Neste domingo, comemora-se o centenário do nascimento de Paulo Freire, educador brasileiro que continua proporcionando grandes lições a leitores conterrâneos e estrangeiros. Tais ensinamentos são possíveis aos que se dispõem a conhecer as obras escritas, ou seja, a dialogar com o autor a partir da leitura de seus livros.

Os textos freirianos são fontes inesgotáveis de contribuições para o meu trabalho como pesquisador e como formador de professores, no ensino de graduação e de pós-graduação. São inesgotáveis porque faço relevantes descobertas a cada novo encontro pela leitura, motivado por propósitos diversos e em situações diferentes. 

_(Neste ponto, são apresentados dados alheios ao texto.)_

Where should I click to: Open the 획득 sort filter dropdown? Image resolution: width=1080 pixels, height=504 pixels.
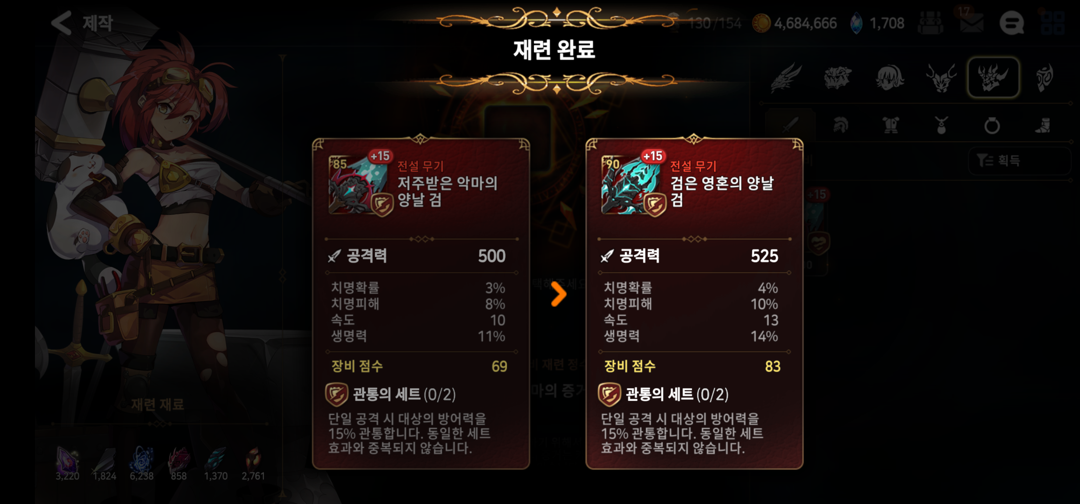pyautogui.click(x=1019, y=160)
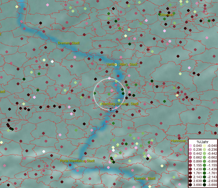The width and height of the screenshot is (218, 188).
Task: Click the 2.639 legend value text
Action: click(x=197, y=181)
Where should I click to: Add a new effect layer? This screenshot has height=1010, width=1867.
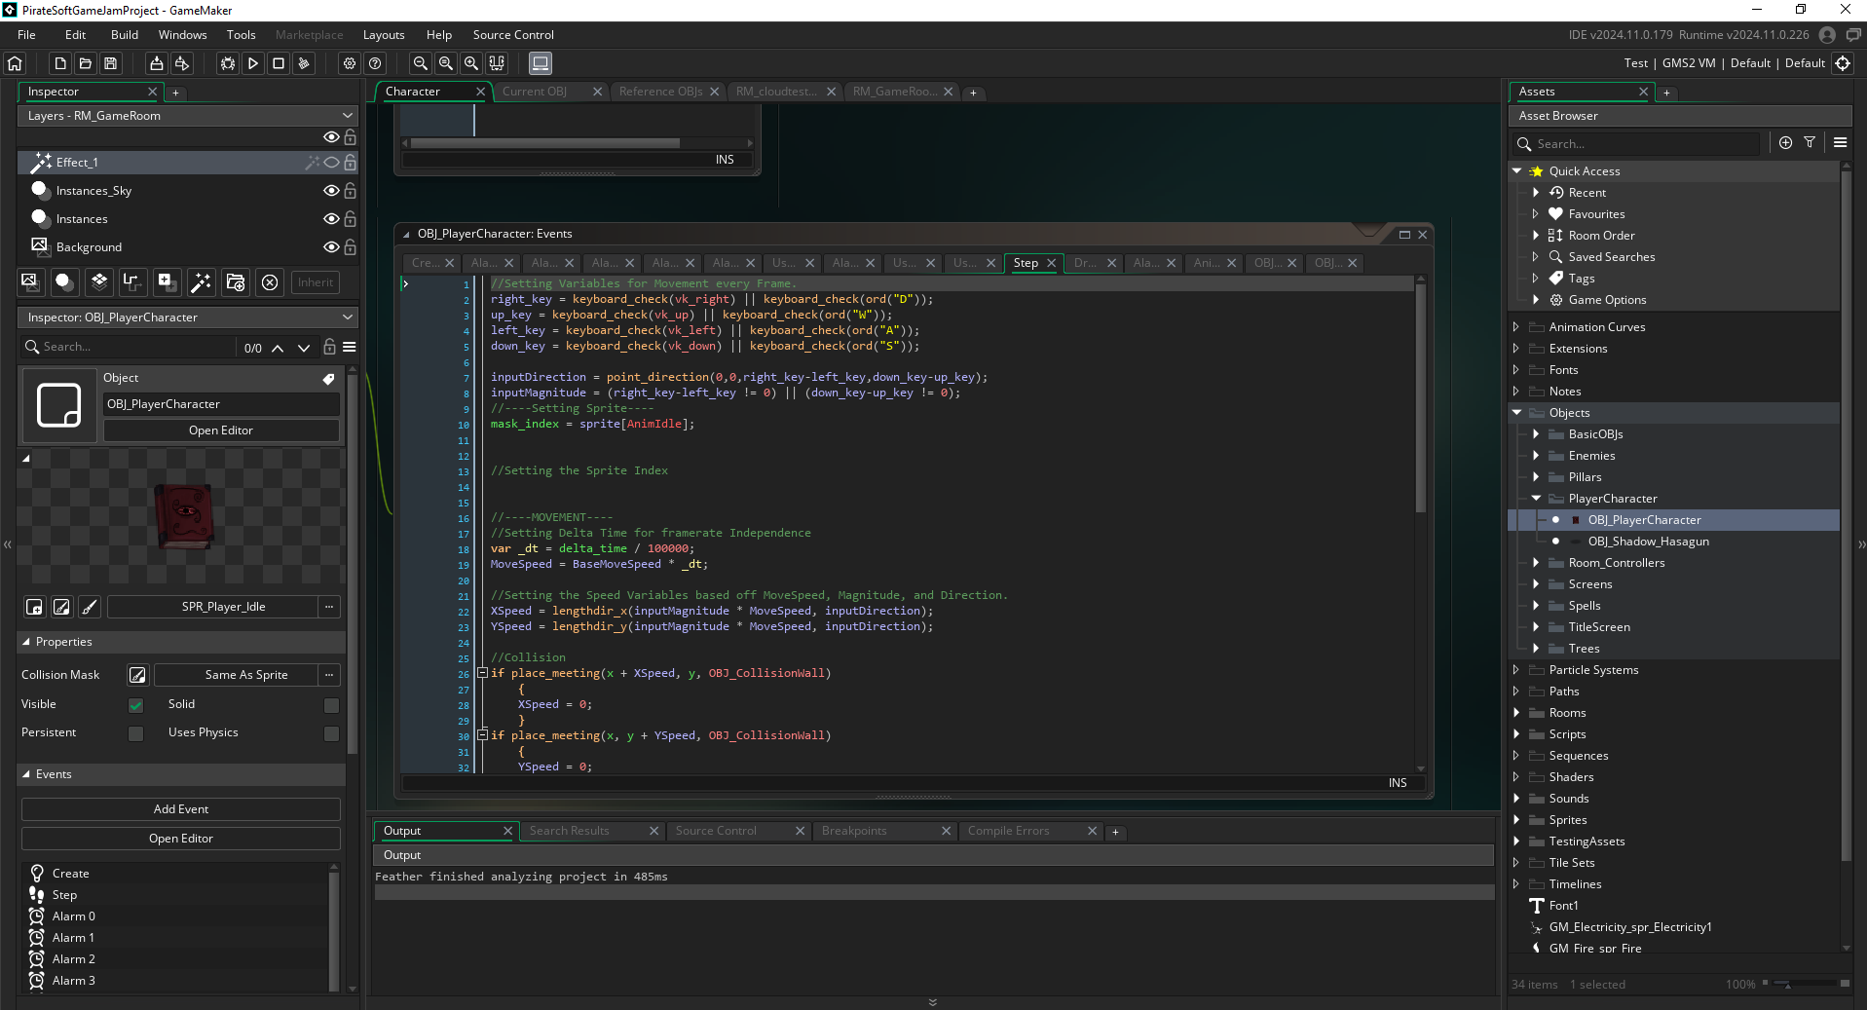201,282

Neste texto, compartilho experiências construídas entre pernambucanos, também virginianos, trata-se de um tipo de testemunho. Como Paulo Freire, igualmente recifense, tem influenciado meu trabalho na Educação? Para este texto, seleciono duas lições aprendidas e interconectadas, as quais, em minhas aulas, compartilho com os alunos, especialmente a partir de minhas atitudes. Os alunos a que faço referência são professores em formação inicial e em formação continuada

Como primeira lição, minha sala de aula, no ensino presencial ou remoto, funciona como um espaço de construção colaborativa de conhecimentos, uma espécie de janela para a leitura e a compreensão do mundo. Assim, meu trabalho docente não se limita à reprodução de conteúdos disciplinares, percebidos por alunos como pouco significativos ou, até mesmo, desprovidos de utilidade. Esforço-me para identificar diferentes necessidades discentes, que são demandas instauradas e renovadas por turmas distintas. Daí trilho percursos, seleciono e construo conhecimentos para orientar o meu agir profissional.

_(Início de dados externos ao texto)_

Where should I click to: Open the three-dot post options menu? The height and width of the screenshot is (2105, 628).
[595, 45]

A postura descrita demanda o exercício da autonomia, que é a segunda lição. A autonomia se caracteriza pela prontidão dos professores para refletirem sobre o próprio trabalho realizado, assumindo uma postura de pesquisadores da própria prática profissional. Eis a importância da valorização do magistério e do investimento na formação crítica dos professores. Paulo Freire propõe o diálogo produtivo entre representantes das universidades e das escolas, com aprendizado mútuo para as duas comunidades, evitando-se a imposição de saberes ou o silenciamento de alguma das partes.

Eis dois momentos especiais em que me senti orgulhoso de ser brasileiro: (1) há alguns anos, num congresso científico na China, uma pesquisadora da Oceania fez uma exposição e mostrou que as obras de Paulo Freire eram as principais referências da pesquisa sobre alfabetização de adultos, realizada e apresentada por ela; (2) na última semana, num congresso sobre formação de professores no contexto pandêmico, tive o privilégio de participar de uma exposição, um painel científico, com três palestrantes de países distintos da América Latina. Nas pesquisas desses cientistas, tematizando desafios do ensino remoto em comunidades periféricas de seus respectivos países, era evidente a influência freiriana no trabalho realizado para produzir práticas de linguagem produtivas e empoderadoras. 

Finalmente, considerando as experiências aqui pontuadas, compreendo haver boas razões e inúmeras justificativas para a celebração do centenário do nascimento de Paulo Freire, meu conterrâneo e grande interlocutor! 

Wagner Rodrigues Silva
é Doutor em Linguística Aplicada e docente na Universidade Federal do Tocantins (UFT), Câmpus de Palmas.